Novel * Veronica Roth * Y.A.T. Dystopia * 2011
This is the sentence where I acknowledge what we’re dealing with here, which is that Divergent is the first book in a young adult fiction dystopian trilogy. I will also acknowledge that it’s likely an editor skimmed this manuscript and exclaimed “we may have the next Hunger Games here!” This book (I’m sorry, these books – trilogies are not only trendy, they’re mandatory) is part of a larger trend that’s hot now, will fade away for a while, and then return for another run. It’s a strange industry. Dystopias give way to vampires which give way to zombies or whatever and then back to dystopias. So all of that is true. Now that I have acknowledged the circumstances that surround the publishing of a Young Adult Trilogy (Y.A.T.), I will also note that it would be easy to be super cynical about the novel itself. It is at this point that I will acknowledge one last thing: this book is actually pretty good.

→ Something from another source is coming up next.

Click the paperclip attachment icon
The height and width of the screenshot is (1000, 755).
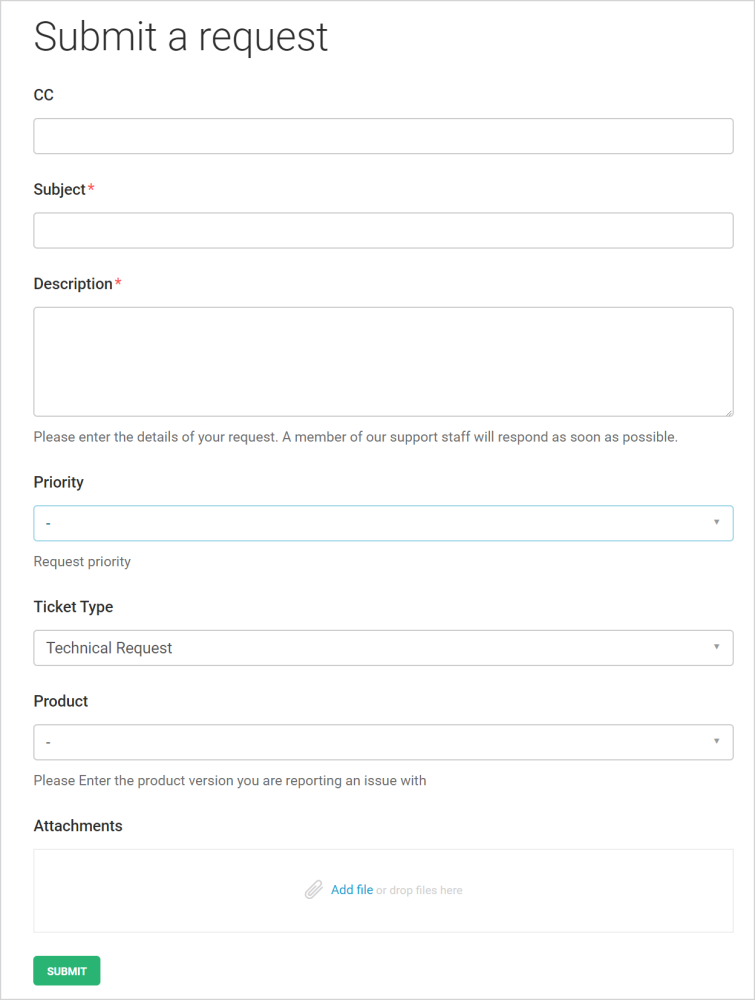coord(315,889)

Here’s the thing: I get that it’s easy to dismiss products in the middle of a trend. I know, because I do it with certain sub-genres myself. Superhero movies? Fuck off, I don’t care. You can’t make me care, I hate you. Yet once in a while I’ll actually watch one, and guess what? I almost never hate the experience. All this means is that just because something is marketable doesn’t make it bad. Divergent is a strong novel to start a series with. It has a clearly defined world and excellently drawn characters. Roth has a snappy, clean style that’s fun to read. The action sequences are superbly executed and suitably brutal, and the more heartfelt moments come off as genuine (with just a touch of appropriately adolescent cheese). Beatrice, the protagonist, walks the fine line of a believable adolescent hero; she’s strong but is as vulnerable and stupid as any other teenager. The narrative goes to an unexpected place, but by the end everything feels earned.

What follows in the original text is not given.